SELECTED PASSAGE
▽
5 for me is -- for you, rather, is whether there is any point in delaying

6 taking a decision in this matter, or whether, as far as you're concerned,

7 it's got to the stage where the Trial Chamber has to make a decision?

8 MR. VISNJIC: [No interpretation].

9 JUDGE BONOMY: I'm sorry, I'm getting no interpretation for some

10 reason.

11 MR. VISNJIC: Oh, I'm sorry.

12 [Interpretation] We have already today answered in writing, and I

13 suppose that our filing is somewhere in the pipeline from the Registry

14 towards the Trial Chamber. But I can say briefly that I am not opposed to

15 this extension for the UK on the condition that we get the material before

16 the testimony of Colonel Crosland. And I believe this postponement -- in

17 fact, this new list is precisely intended at finding a convenient time for

18 all parties.

19 JUDGE BONOMY: Thank you.

20 The second matter is an application on behalf of Mr. Lukic to bar

21 certain testimony from the scheduled next witness Mehmet Mazrekaj. Now,

22 in view of the fact that the witness is about -- at least is listed to

23 give evidence next, there's no time, obviously, for a written response to

24 this. The application is confined to the question of rape and sexual

25 assault. Now, what response do the Prosecution wish to make to this?
△
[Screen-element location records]
▽
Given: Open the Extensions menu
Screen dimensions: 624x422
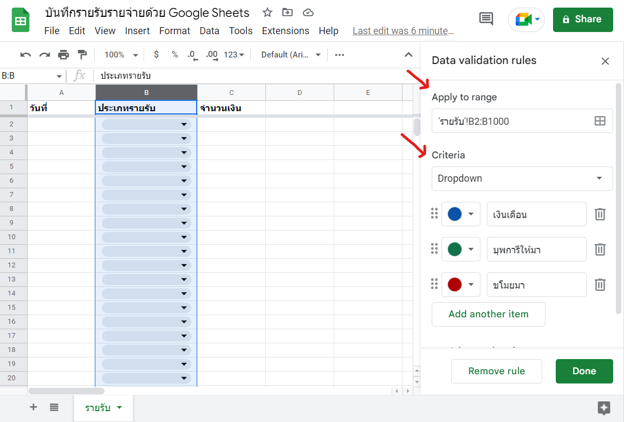Looking at the screenshot, I should 285,31.
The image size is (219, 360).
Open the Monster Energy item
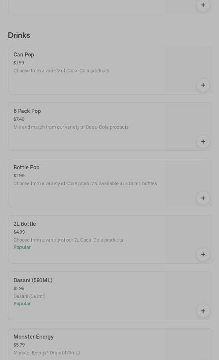tap(33, 337)
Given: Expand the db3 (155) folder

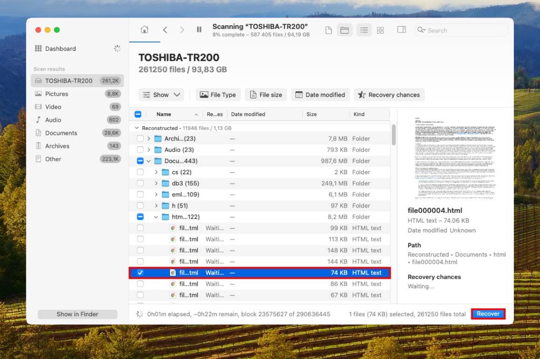Looking at the screenshot, I should 156,183.
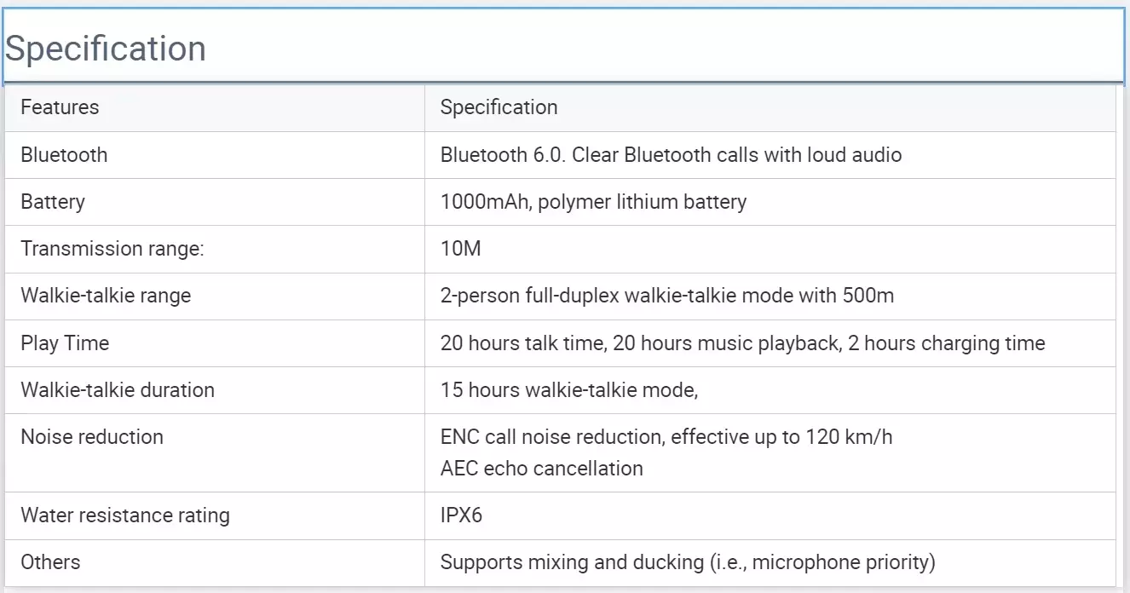Click the 1000mAh polymer lithium battery cell
Image resolution: width=1130 pixels, height=593 pixels.
(x=593, y=202)
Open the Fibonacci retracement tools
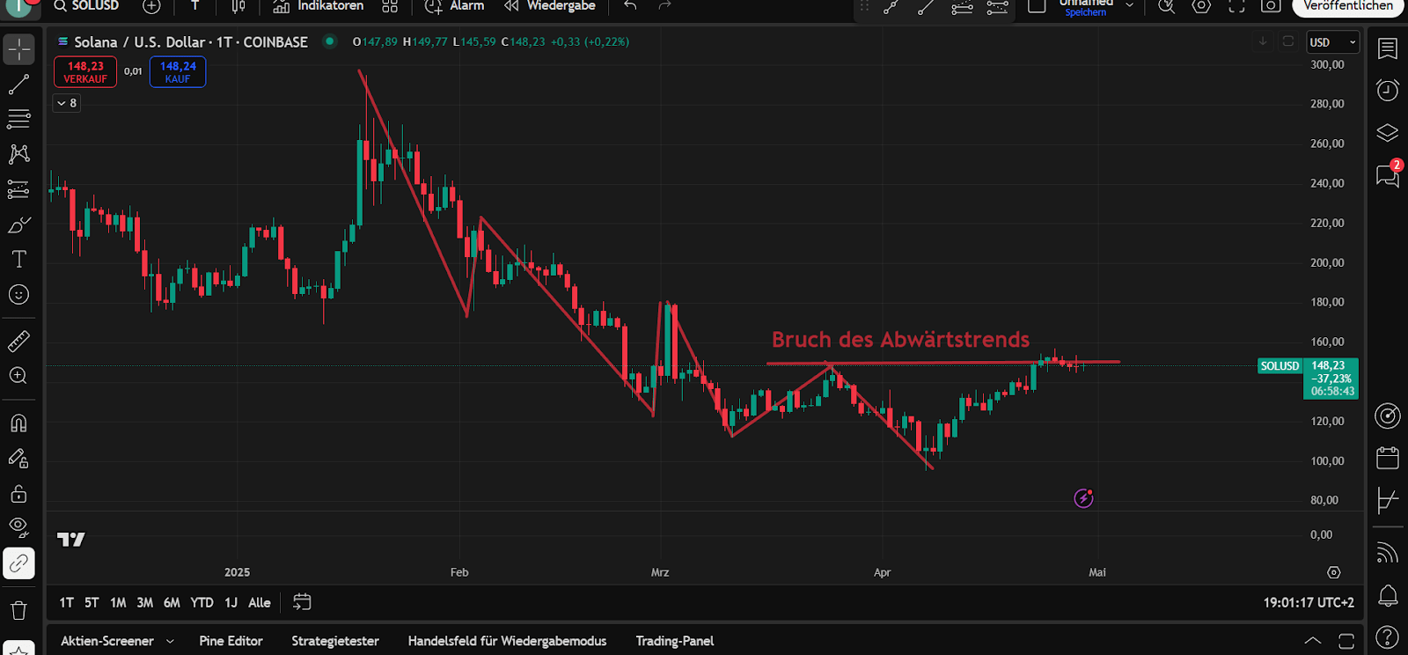The height and width of the screenshot is (655, 1408). tap(18, 119)
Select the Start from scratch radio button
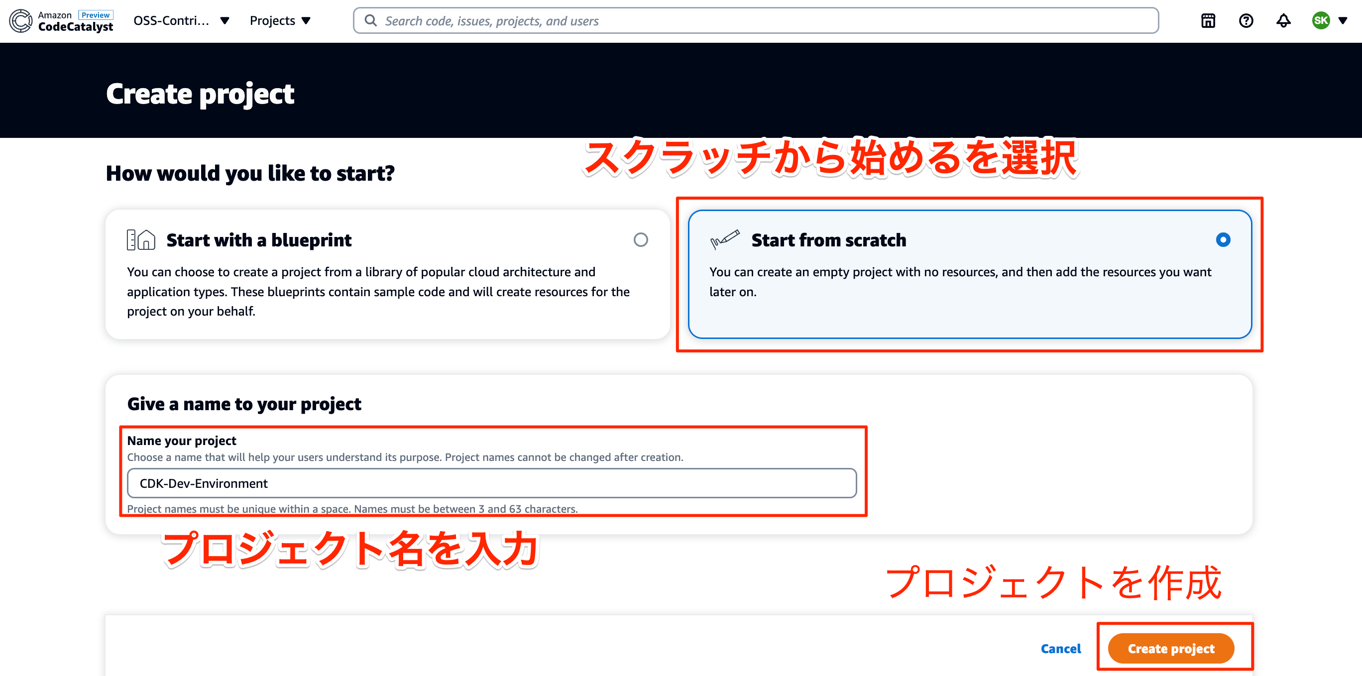 pyautogui.click(x=1222, y=239)
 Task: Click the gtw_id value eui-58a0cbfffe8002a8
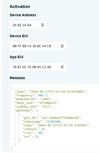[60, 118]
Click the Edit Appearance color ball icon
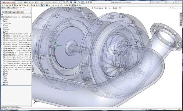The height and width of the screenshot is (111, 183). pyautogui.click(x=113, y=8)
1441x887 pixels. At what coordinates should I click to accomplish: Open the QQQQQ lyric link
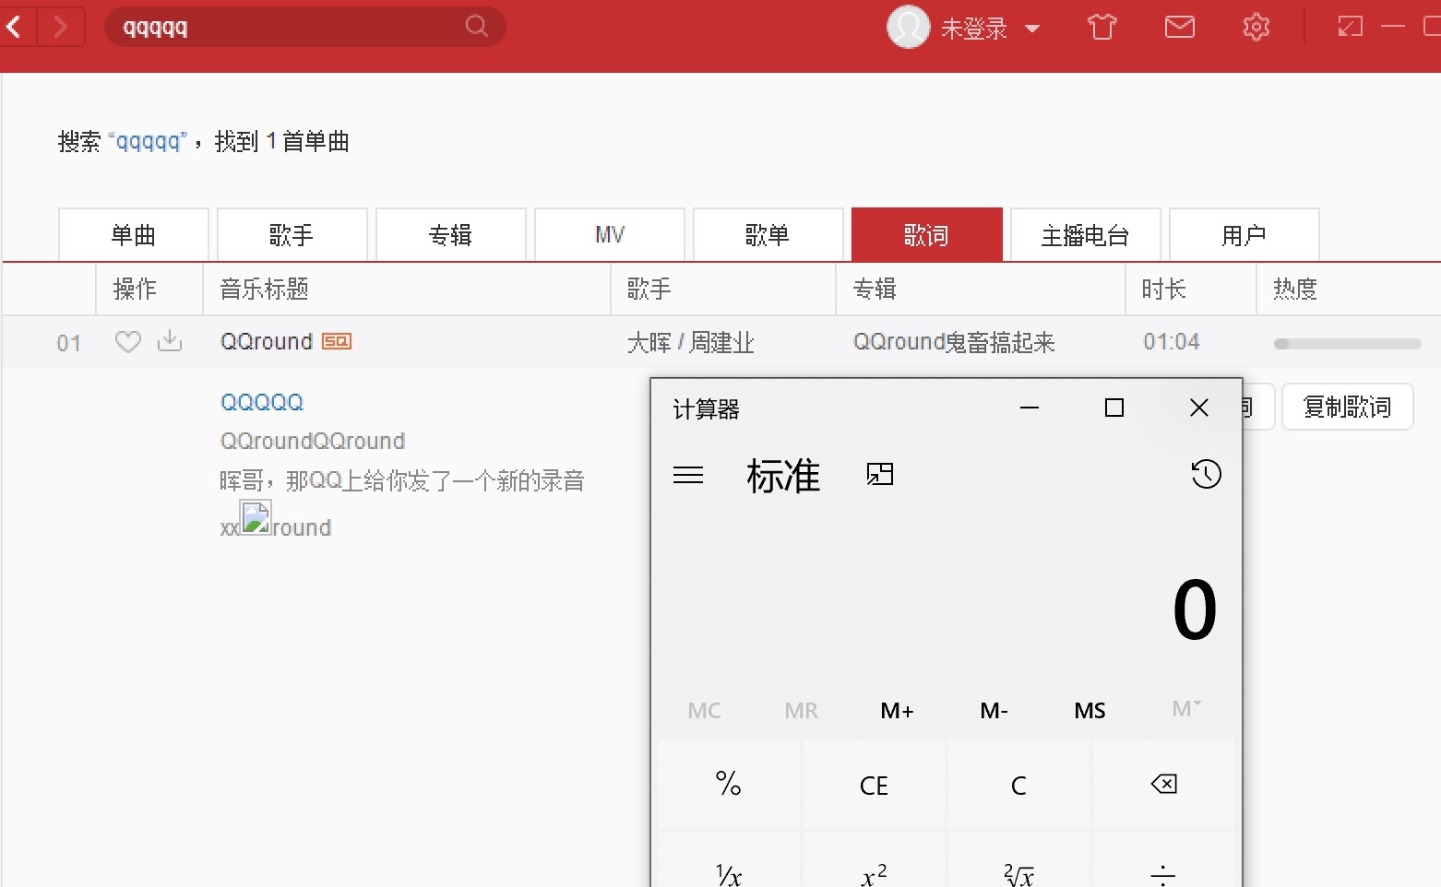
△
EXERCISE REQUIREMENTS
#1 In the hearing transcript, why does Judge Bonomy say there is no time for a written response to the application on behalf of Mr. Lukic? Answer in one to three sentences.
#2 Extend the hearing transcript beyond its final line, starting with the Prosecution's response to the application.

PER-TASK OUTPUTS
#1 There is no time for a written response because the witness Mehmet Mazrekaj is listed to give evidence next.

#2
Page 5777

1 MR. STAMP: Thank you very much, Your Honour. I think the

2 application raises questions of fairness in terms of adequate notice about

3 the allegation made by the witness. That allegation or that statement was

4 made during proofing recently, and it was transmitted to the Defence at

5 the earliest opportunity, or soon thereafter. It was not in a

6 supplemental information sheet, but the information was in the witness

7 notification, an addendum to the witness notification, in which it was

8 indicated that we would seek to lead that evidence.

9 The application, I think, quite rightly raises the issue as to

10 whether or not they should be notified as to his source of information. I

11 think that is the pith of the argument, that they were not notified as to

12 the source of his information. And we have supplied that information to

13 the Defence -- actually, he was told -- the source is that he was told

14 about the rapes by women who were present in the case where these rapes

15 were committed. That information, being what it is, I don't know if -- or

16 the extent to which that would impact on the preparation the Defence would

17 need to make for cross-examination. So I wonder if the application is

18 being pressed now --

19 JUDGE BONOMY: Well, what you've said suggests that you don't

20 think the information itself is worth very much, because if you do, then

21 you would expect the Defence to want to investigate and challenge it.

22 MR. STAMP: I'm not saying it is not worth very much. The

23 question is whether or not the source of the information, being what it

24 is, it would impact on the challenge in respect of this particular

25 witness. There would be some limitations to what they could do with this

Page 5778

1 particular witness if they wanted to challenge that allegation.

2 JUDGE BONOMY: All right. Thank you.

3 [Trial Chamber confers]

4 JUDGE BONOMY: Mr. Ivetic, it's being suggested that you might not

5 be pressing this application.

6 MR. IVETIC: We are pressing this application, Your Honour. We

7 don't file any application that we feel not to be pressed.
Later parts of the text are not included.